Oggi la storia si ripete, oggi il Governo israeliano caccia da quasi la metà della striscia di Gaza oltre un milione di palestinesi prima di entrarvi e occuparla con i propri carri armati e, intanto, bombarda dall’alto della propria superiorità tecnologica scuole, ospedali, edifici pubblici, poco curandosi degli effetti collaterali: già migliaia di vittime civili, tra cui molte donne e bambini, visto che la popolazione della Striscia è per il 40% sotto i 14 anni.  

Secondo l’antica legge del taglione “occhio per occhio, dente per dente” Israele considera legittima e doverosa la ritorsione verso l’intera popolazione civile di Gaza, ma secondo la Carta dell’Onu avrebbe diritto a reagire alla violenza di Hamas distinguendo i responsabili dei crimini compiuti dal resto degli abitanti di Gaza.  
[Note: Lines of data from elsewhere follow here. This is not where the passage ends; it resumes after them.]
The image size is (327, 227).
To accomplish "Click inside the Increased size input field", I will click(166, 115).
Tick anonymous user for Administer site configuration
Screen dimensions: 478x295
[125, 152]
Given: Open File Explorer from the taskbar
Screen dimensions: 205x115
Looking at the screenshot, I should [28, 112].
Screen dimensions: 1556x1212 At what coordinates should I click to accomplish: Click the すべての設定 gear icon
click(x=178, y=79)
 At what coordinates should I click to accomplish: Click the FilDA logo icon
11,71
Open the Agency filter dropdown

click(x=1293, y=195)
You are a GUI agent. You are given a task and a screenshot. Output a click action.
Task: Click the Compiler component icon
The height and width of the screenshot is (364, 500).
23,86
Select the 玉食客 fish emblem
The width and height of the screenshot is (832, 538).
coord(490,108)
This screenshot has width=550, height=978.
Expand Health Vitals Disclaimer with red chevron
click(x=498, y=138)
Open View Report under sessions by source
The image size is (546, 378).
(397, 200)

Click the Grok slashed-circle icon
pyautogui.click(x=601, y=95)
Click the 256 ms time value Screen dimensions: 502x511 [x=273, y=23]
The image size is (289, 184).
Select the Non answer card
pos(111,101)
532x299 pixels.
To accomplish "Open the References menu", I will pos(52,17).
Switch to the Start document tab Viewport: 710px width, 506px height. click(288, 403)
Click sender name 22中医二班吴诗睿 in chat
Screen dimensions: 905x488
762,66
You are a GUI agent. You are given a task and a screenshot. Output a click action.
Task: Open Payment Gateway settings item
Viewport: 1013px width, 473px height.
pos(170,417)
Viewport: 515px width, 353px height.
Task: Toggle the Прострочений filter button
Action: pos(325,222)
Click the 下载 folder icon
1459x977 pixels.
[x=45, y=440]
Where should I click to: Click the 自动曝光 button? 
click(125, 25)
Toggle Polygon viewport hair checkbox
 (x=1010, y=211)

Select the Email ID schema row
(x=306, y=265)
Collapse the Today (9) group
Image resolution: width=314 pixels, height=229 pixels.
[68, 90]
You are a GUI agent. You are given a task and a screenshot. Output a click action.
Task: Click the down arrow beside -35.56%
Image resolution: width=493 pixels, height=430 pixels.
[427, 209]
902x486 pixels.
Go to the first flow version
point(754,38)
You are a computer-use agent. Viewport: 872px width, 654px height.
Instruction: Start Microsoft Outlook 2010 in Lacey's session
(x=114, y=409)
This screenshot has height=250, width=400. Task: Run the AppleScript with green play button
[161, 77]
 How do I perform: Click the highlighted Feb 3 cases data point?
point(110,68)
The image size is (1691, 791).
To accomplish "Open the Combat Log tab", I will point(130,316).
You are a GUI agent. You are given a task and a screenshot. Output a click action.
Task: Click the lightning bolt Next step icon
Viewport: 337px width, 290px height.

Per questo ritengo sbagliate e non solo inadeguate le posizioni ufficiali espresse dai vertici delle Istituzioni dell’Unione Europea quando si schierano da una sola parte, rinunciando a svolgere un ruolo attivo nella soluzione politica e non militare del conflitto israelo-palestinese. 

Secondo il diritto internazionale è legittimo difendersi, non offendere una intera popolazione! Legittimo individuare e punire i capi e i miliziani di Hamas colpevoli di crimini contro l’umanità, non pianificare con la forza delle armi un’invasione e una occupazione della Striscia di Gaza causando per ora una sorta di deportazione di un milione e duecentomila palestinesi.  A meno che l’enormità di questa operazione non riveli da un lato l’esigenza di Netanyahu di nascondere il fallimento delle proprie logiche e dei propri apparati di sicurezza agli occhi degli stessi israeliani, dall’altro l’ambizione di sconvolgere gli equilibri dell’intero Medioriente in chiave anti-iraniana. 

Per tutte queste ragioni, è bene che tutti i democratici si attivino e partecipino a tutte le iniziative che propongano non solo corridoi umanitari ma uno stop al ricorso delle armi come primo passo per una soluzione politica negoziata, non tanto con Hamas ma con una rinnovata unitaria rappresentanza del popolo palestinese, cittadini di Gaza compresi.  So bene che siamo di fronte ad un conflitto asimmetrico, dove lo strapotere tecnologico- militare e persino nucleare dell’uno è preponderante rispetto all’altro, ma proprio per questo è soprattutto nelle mani di Israele la decisione politica di quale soluzione preferire: quella di una guerra infinita, di una catena infinita di vendette e di orrori  o quella finalmente del riconoscimento del diritto del popolo palestinese ad un proprio Stato indipendente garantito da precisi accordi internazionali.